Okay, so anger got me to accelerate my racquet head through the ball. And it focused me, as adrenaline is designed to do. But anger is an unreliable resource on the court. More often than not, I turn it against myself, scorching my confidence instead of the ball.
So, I don't want anger/aggression. I want something else, something with the focus and energy I'm looking for but without the self-destructive, negative backwash.
For help, I turned to In Pursuit of Excellence: How to Win in Sport and Life Through Mental Training, by Terry Orlick and found an entire chapter devoted to intensity.
"What usually works best to free yourself to perform is relaxed intensity, relaxed attack, or relaxed power," Orlick writes. "You go after your goal with full focus, you push your limits, and at the same time you relax enough to free your body to perform in a powerful yet flowing way."

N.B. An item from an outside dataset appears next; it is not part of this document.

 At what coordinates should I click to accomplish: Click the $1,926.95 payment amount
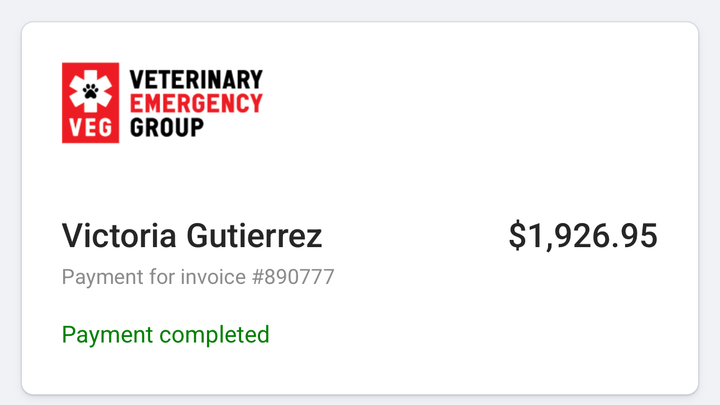click(x=583, y=236)
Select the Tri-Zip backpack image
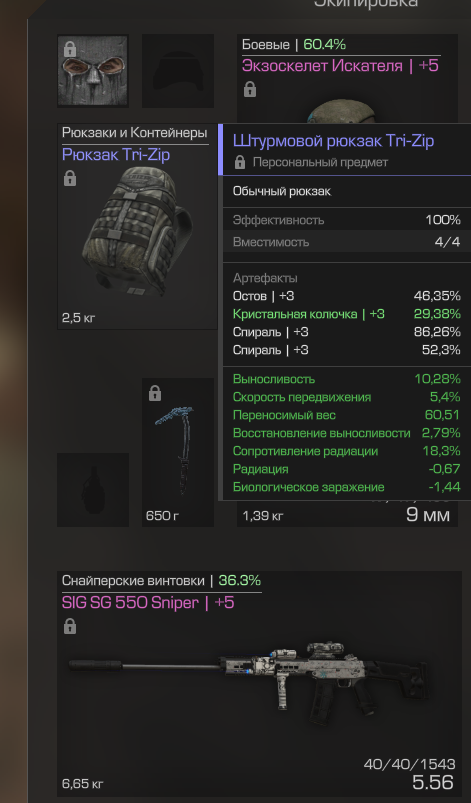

Orlick pairs intensity with relaxation because pure intensity can stifle you. To illustrate, he uses the example of blasting music on your iPhone or car stereo.
When you crank up the volume to the highest level, the device starts to vibrate or shake a bit, and the sound is no longer clear and crisp. If you turn down the volume a notch, the vibration stops and everything becomes clearer, crisper, more focused -- right where you want it to be for high-quality performance.
And what's the method of finding this optimum intensity? Orlick says it's "trusting yourself to do what you are capable of doing, by relaxing your breathing and your body, and by connecting full with the doing part of your performance."
Relaxing, I can do. It's the trusting and connecting that need work. Where can I get me some of that?
Okay, pause over. Let's get back to my and Antoinette's playoff match. Our intensity flagged in the first set. We hit returns long. We missed volleys. And, most of all, we looked at Good and Plenty, instead of looking at the ball, and guided our shots right at them at the net. Haters, you' know what's coming next. Ka-ching! Volley winner to the left of me. Volley winner to the right. And plenty of them slapped right down the T. They won the first set easily, 6-1. Time to get pissed, or, rather, boost our intensity.
Antoinette's great for doing that, with her high fives and "C'mon's!" The second set was much closer as a result. We starting serving better, drawing return errors. We hit some great volleys and smashes. And we shifted our tactics. They had been so successful at net, hitting at our feet or smashing balls that bounced above our heads and out of reach, that we decided to both play back, and come in when they gave us a short ball.
They got into baseline rallies with us, and lost, They tried to intentionally draw us up to net with short balls, but ended up putting their shots in the net. We were giving them a different look, and they were surprised. But they adjusted. Plenty started poaching during the crosscourt baseline rallies. I missed two juicy overheads. And we were still playing too defensively, failing to do to them at net what they were doing to us. We lost the second set, 6-4, and the match.
But it was a good loss. I learned something about tennis: aggression is a style, not an attitude. Don't get mad, get intense (but not too intense; this should be interesting, Haters, and worthy of a few more blog posts). And, best of all, our compatriots were successful in their matches, allowing our team to advance to the next playoff round.
Year to Date, Antoinette and me: Wins, 1. Losses, 1. We're batting .500!